A lot has changed since I wrote my last letter to all of you this past summer.

Some of that change has been personal. In October, I was officially sworn in as the ninth president of UVA, which also happened to be the first time my birth family met my adoptive family. There’s a longer story there, but suffice it to say it was a meaningful day for many reasons. And after celebrating a birthday, I have also gone from a youthful 51 to a grizzled 52—a fact I am reminded of living in a Pavilion on the Lawn, surrounded by students.

More broadly, and more seriously, the past few months have also been important ones for the University, with milestones that speak to both our past and our future.

In August, for example, the President’s Commission on Slavery released its final report examining the role and treatment of slaves who built and sustained the University. In October, professor Jonathan Kipnis received the prestigious Director’s Pioneer Award from the National Institutes of Health for his work connecting the brain and immune system. And by the time you read this, we will be halfway through the academic year, with a first-year class that is the most diverse in UVA history.

It’s a fitting set of accomplishments as we look back at two centuries of UVA history and begin to think about our third.

In my inaugural address, I talked about how UVA is, in a sense, Mr. Jefferson’s university. But it is also—even more so—our university. And it is our responsibility to preserve what is best about this place and to shape its future with boldness and creativity.

To that end, I’ve spent the past year since my selection as president listening to as many people as I can about their hopes for the future of UVA, both in person and through a website titled “Ours to Shape,” which invited members of our community to share their ideas online.
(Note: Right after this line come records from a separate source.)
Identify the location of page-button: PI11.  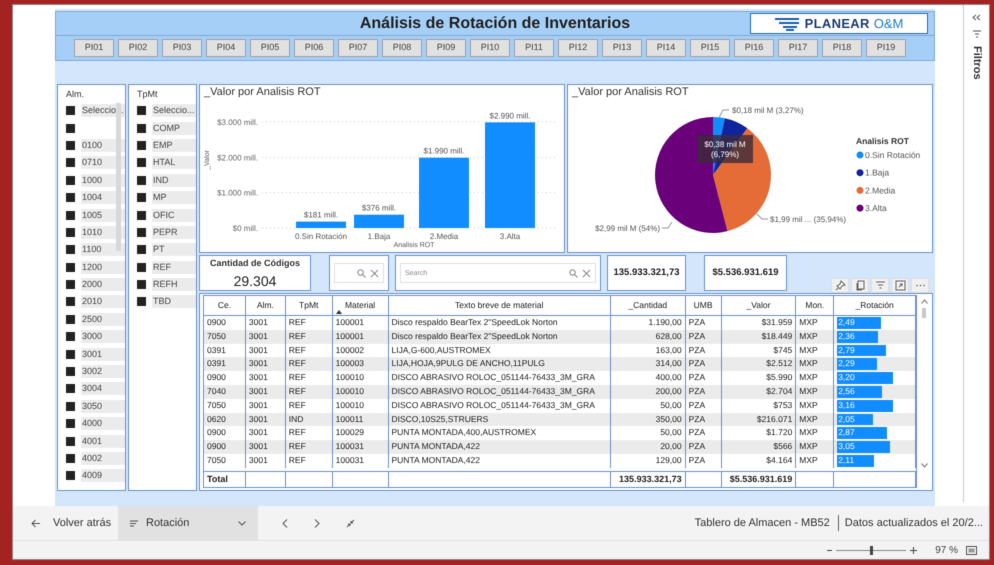
(534, 48).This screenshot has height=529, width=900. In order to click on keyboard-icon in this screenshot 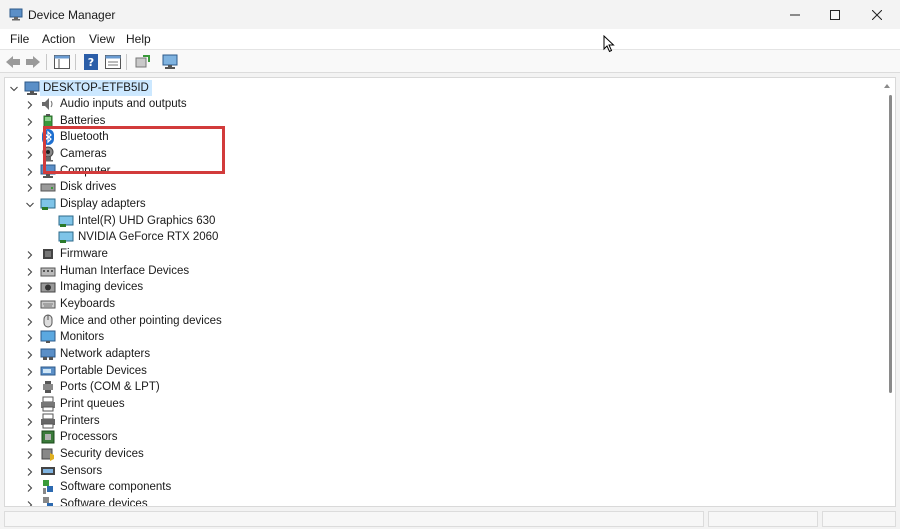, I will do `click(48, 304)`.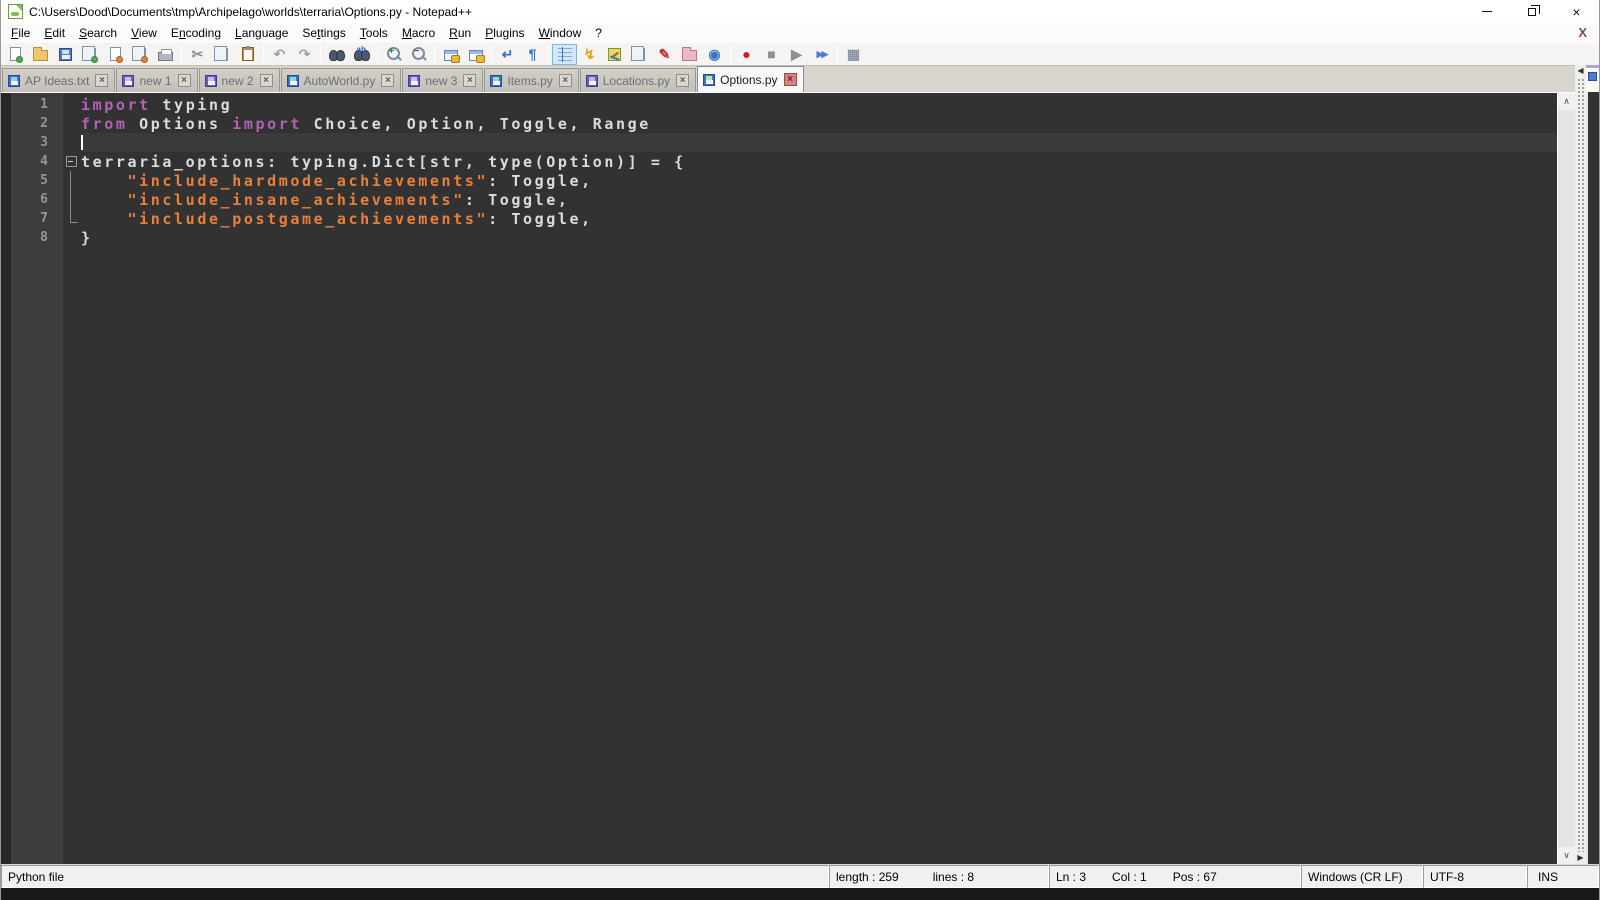 Image resolution: width=1600 pixels, height=900 pixels. What do you see at coordinates (341, 80) in the screenshot?
I see `tab-autoworld-py: AutoWorld.py ×` at bounding box center [341, 80]. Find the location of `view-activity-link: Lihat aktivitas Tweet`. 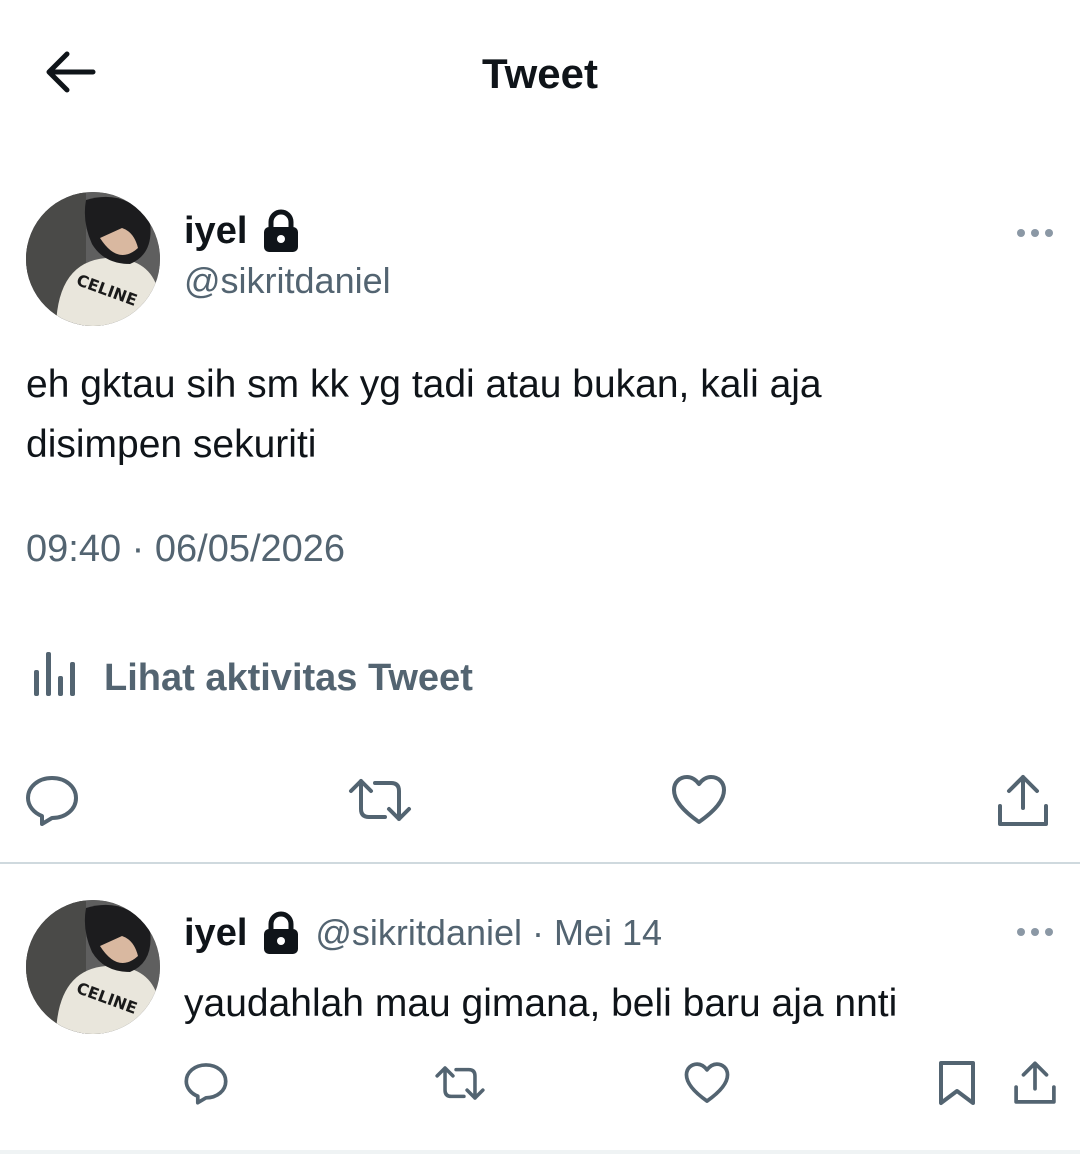

view-activity-link: Lihat aktivitas Tweet is located at coordinates (252, 678).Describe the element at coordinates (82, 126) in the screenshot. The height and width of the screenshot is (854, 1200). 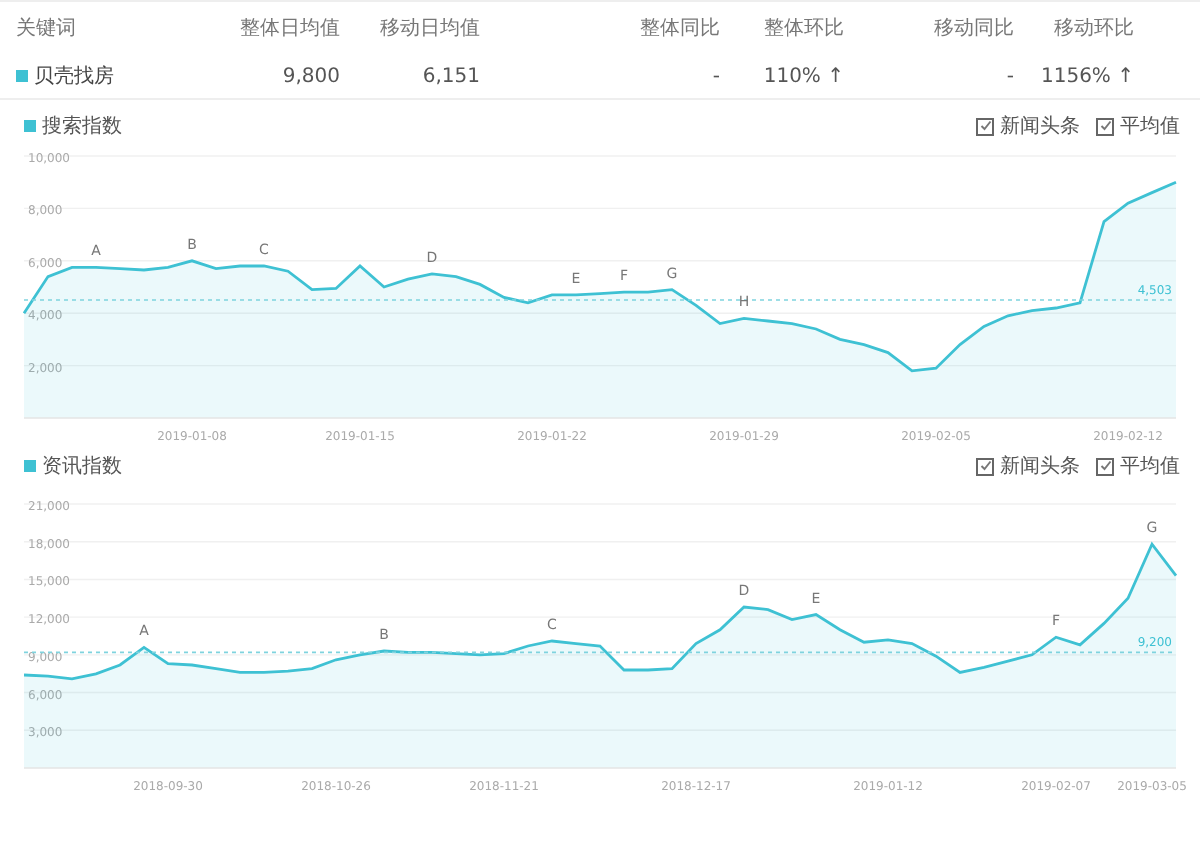
I see `legend-label: 搜索指数` at that location.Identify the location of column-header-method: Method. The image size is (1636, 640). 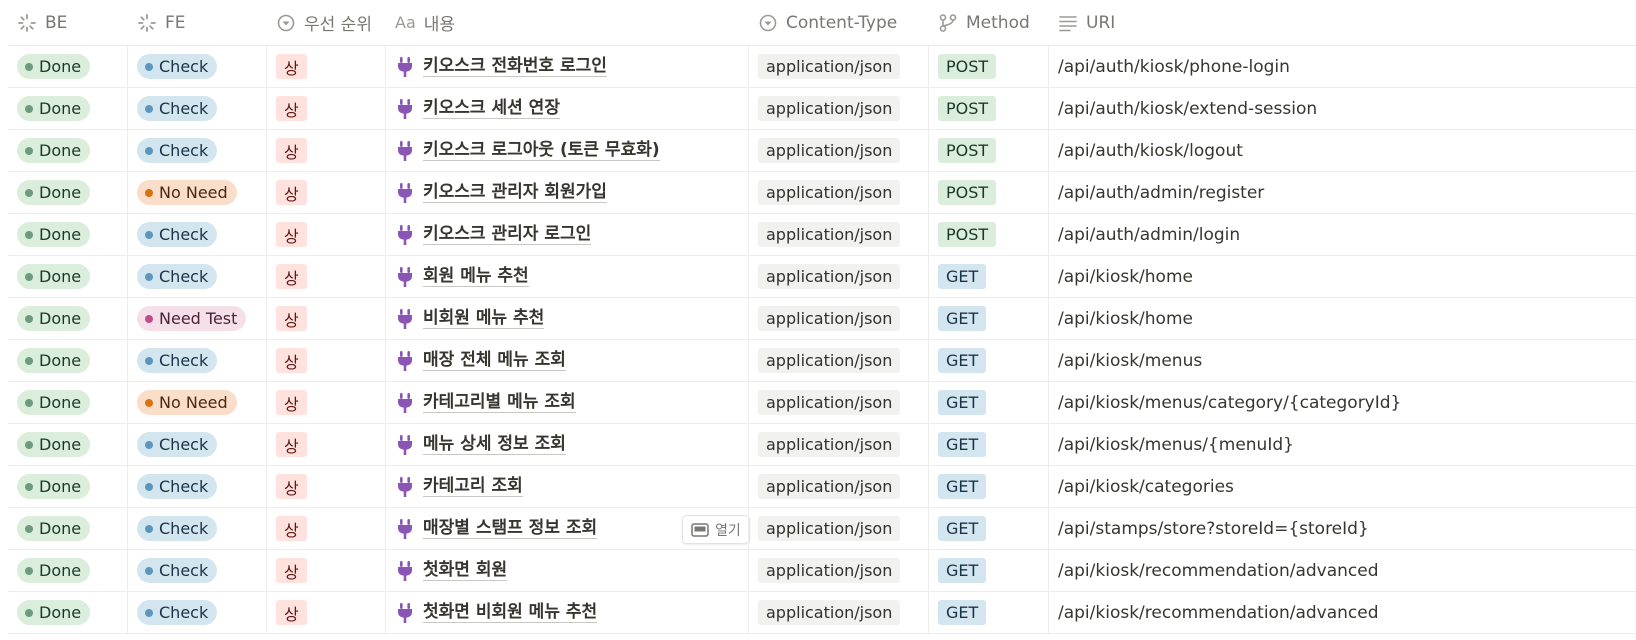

Your answers to these questions have left me bursting with ideas and great optimism about what lies ahead.

These conversations have largely converged around three broad themes—community, discovery and service—that I believe form the core of who we are and hold the key to our future. And that future depends on our ability to answer some basic questions related to those themes: What kind of community would we like to be? How can we best promote the discovery of new knowledge, whether in the lab or the classroom? How can we best serve the Commonwealth and beyond, and how can we best prepare our students for a life of service, regardless of their chosen careers?

Your answers to these questions have left me bursting with ideas and great optimism about what lies ahead. And while I don’t yet know exactly what the future will look like, I am beginning to see an outline of it, which rests on what I have learned from all of you.

I see, for example, a university that not only states its values but lives them, that is as vibrant as it is diverse, and that is known as one of the best, if not the best, for first-generation and low-income students. I see a faculty committed to the highest standards of teaching and research, and able to work across traditional boundaries to tackle our most pressing challenges. I see a university that is a strong partner and good neighbor with the surrounding communities, bound by a sense of fair treatment of all, including our lowest-paid workers. And I see a community of alumni whose connection with this place begins during their time on Grounds but continues to blossom over time.

More generally, I see a university that, in 2030, is considered not just Virginia’s flagship university, but the nation’s. And whether you see exactly the same picture, or only parts of it, I hope you share my faith in the future and my commitment to making this University what we know it can be. Because if we are able to realize all or part of the vision I have sketched, we will be an even stronger university than we are today.

The future truly is ours to shape, and we can only do it together. Let’s get to work.